Source:
- - - - - - -

Magnetic field conforming models for foil windings match detailed conductor simulations while reducing the number of degrees of freedom.

A machine-rendered reading of the paper's core claim, the machinery that carries it, and where it could break.

The paper extends existing foil-winding homogenization techniques from magnetic-flux-density formulations to magnetic-field (H-conforming) formulations. It first writes a full H-based model by direct analogy, then introduces the magnetic scalar potential in non-conducting regions to shrink the discrete system, especially in three dimensions. Verification on two frequency-domain benchmarks and a transient high-temperature-superconducting coil shows that the reduced models reproduce the results of both B-conforming homogenized models and fully resolved turn-by-turn meshes.

- - - - - - -

Given information:
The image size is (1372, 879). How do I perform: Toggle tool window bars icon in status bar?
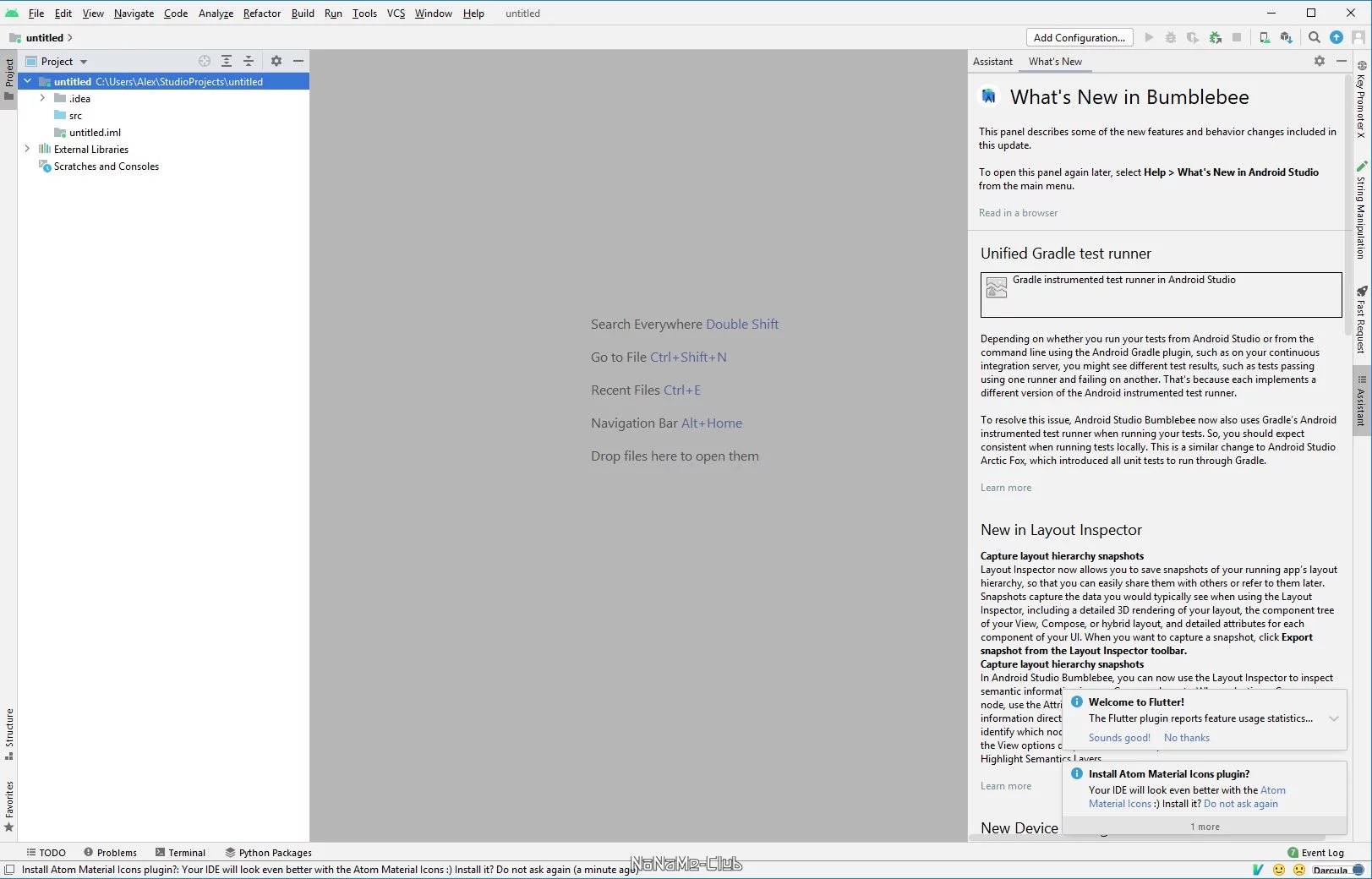pos(9,869)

- - - - - - -

Task details: Please answer from the foil-winding summary: what does the paper introduce in non-conducting regions to shrink the discrete system? The listing is separate from the foil-winding summary.

Written answer: The magnetic scalar potential.